Colorado-based video surrealist and filmmaker-actor Nick Gatsby offers a “microcinema” sci-fi oddity with cult potential for a certain segment of viewers. There is also potential for a rise in eyedrop sales, as Gatsby renders his urban/suburban locations in a heavy Day-Glo filter-scape of exotic digital filters (like the faux-thermal imaging one we’ve all tried at least once) and high-intensity chroma overlays.
In a future defined by cyber-artifice (something like The Matrix, perhaps, only on a pocket-change budget), three – or so we think – elite and amoral beings, symbolizing money, industry and power, play a cruel game with living characters, called Zappers. The premise is that the late, legendary skateboarder Floyd Lennon left behind four clues in “portals” around the city that point towards a vast prize of unspecified nature, but certainly worth the players risking life and death (just not their own).
It’s a rationale for the assorted Zappers (one played by Gatsby himself, another by producer Skye Armenta) to go through mildly noirish situations of ambushes and betrayals over the Macguffin, among found environments in Denver and Colorado Springs, heavily doctored by video f/x and greenscreens into a rainbow-hued fantasia.
Some moments are inspired, such as the music club dancer who turns out to wield a deadly decapitating hula hoop (gore and dismemberment are cartoony in a most literal fashion), and it is a running gag that bananas are powerful ray-shooting hand weapons. From time to time the camera pulls back to reveal that what we are seeing is indeed a movie being made with actors, a touch both clever and jejune.
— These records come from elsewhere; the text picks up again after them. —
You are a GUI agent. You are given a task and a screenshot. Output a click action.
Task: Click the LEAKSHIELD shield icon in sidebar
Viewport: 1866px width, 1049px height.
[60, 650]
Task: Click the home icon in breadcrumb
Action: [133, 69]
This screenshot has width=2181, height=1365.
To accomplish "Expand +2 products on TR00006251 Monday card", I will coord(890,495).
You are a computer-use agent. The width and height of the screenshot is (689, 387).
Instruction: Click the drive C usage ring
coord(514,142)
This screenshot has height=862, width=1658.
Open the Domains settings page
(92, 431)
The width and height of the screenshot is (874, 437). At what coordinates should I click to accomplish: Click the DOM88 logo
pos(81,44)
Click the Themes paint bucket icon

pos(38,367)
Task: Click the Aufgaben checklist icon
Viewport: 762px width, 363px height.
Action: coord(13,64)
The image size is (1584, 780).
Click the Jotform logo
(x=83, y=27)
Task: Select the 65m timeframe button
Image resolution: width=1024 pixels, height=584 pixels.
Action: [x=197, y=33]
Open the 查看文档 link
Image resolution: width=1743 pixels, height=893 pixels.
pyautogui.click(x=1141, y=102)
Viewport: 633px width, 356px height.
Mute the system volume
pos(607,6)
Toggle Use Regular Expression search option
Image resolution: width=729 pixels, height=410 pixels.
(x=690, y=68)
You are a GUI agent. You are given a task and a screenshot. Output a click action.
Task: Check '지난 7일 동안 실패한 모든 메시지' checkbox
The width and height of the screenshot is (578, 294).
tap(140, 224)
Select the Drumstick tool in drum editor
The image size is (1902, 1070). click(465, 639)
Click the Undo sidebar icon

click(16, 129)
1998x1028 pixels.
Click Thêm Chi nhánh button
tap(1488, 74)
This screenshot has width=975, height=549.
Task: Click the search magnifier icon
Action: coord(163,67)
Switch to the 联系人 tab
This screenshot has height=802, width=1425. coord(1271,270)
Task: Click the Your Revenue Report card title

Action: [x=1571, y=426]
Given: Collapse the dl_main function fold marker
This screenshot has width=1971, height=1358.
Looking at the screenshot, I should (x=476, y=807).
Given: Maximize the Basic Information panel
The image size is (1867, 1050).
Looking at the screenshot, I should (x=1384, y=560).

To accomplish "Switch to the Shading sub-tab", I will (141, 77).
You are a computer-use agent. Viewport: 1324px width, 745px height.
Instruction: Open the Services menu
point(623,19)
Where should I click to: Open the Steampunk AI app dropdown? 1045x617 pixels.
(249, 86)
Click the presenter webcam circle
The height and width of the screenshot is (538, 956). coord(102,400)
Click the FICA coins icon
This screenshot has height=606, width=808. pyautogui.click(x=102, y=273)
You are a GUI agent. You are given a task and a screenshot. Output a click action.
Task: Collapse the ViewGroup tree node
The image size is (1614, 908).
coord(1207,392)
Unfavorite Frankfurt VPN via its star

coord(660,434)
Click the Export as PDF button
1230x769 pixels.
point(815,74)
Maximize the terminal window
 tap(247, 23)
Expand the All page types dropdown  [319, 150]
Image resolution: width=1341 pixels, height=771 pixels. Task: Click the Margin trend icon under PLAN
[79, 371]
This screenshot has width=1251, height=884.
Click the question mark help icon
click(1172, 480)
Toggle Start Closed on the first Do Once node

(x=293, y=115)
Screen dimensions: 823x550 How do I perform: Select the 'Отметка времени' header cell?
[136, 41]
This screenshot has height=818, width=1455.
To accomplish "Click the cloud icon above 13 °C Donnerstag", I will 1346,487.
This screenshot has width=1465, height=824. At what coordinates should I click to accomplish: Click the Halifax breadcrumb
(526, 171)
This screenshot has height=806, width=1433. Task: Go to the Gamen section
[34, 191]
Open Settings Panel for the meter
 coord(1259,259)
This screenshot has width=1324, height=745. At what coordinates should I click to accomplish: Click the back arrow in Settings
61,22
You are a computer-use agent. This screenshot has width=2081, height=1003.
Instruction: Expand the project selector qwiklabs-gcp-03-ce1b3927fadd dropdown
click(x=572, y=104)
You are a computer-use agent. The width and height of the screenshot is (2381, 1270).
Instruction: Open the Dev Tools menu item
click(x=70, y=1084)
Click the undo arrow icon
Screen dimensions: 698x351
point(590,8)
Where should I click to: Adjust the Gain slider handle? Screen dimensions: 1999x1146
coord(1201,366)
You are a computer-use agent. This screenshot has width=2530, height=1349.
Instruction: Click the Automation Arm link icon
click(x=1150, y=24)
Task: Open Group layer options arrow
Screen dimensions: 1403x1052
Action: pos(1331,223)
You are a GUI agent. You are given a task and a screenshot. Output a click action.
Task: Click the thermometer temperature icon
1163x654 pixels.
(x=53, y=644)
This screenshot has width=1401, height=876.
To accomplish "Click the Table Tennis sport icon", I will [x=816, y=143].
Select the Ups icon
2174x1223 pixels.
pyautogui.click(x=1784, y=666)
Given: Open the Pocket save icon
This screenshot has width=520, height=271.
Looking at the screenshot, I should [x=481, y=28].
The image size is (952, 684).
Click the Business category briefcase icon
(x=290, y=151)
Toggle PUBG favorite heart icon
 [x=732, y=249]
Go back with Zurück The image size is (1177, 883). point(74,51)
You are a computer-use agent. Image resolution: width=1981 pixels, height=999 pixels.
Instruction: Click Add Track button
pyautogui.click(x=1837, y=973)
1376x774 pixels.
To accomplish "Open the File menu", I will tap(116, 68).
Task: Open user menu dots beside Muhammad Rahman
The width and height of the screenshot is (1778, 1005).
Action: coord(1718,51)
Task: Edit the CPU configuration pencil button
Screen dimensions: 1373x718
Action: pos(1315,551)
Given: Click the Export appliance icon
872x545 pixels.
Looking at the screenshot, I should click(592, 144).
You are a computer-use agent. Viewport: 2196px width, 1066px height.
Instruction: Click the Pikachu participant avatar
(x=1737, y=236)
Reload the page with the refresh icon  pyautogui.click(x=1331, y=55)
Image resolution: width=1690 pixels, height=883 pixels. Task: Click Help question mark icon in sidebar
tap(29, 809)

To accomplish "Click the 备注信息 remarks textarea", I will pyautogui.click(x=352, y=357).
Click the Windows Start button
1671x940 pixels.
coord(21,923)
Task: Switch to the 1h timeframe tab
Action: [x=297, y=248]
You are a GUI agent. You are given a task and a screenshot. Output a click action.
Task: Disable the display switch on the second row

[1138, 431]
But even with a line as memorable as the battle cry, "Magic Pug - activate!" over the long haul, ZAPPER! remains an optional acquired taste, mainly for collections with outre and avant-garde tastes and strong visual-arts orientations. Smatterings of profanity, more so than the stylized violence, will be the main objection, though of course, public library shelves in the Rocky Mountain territories could set aside a niche as a hometown-proud production.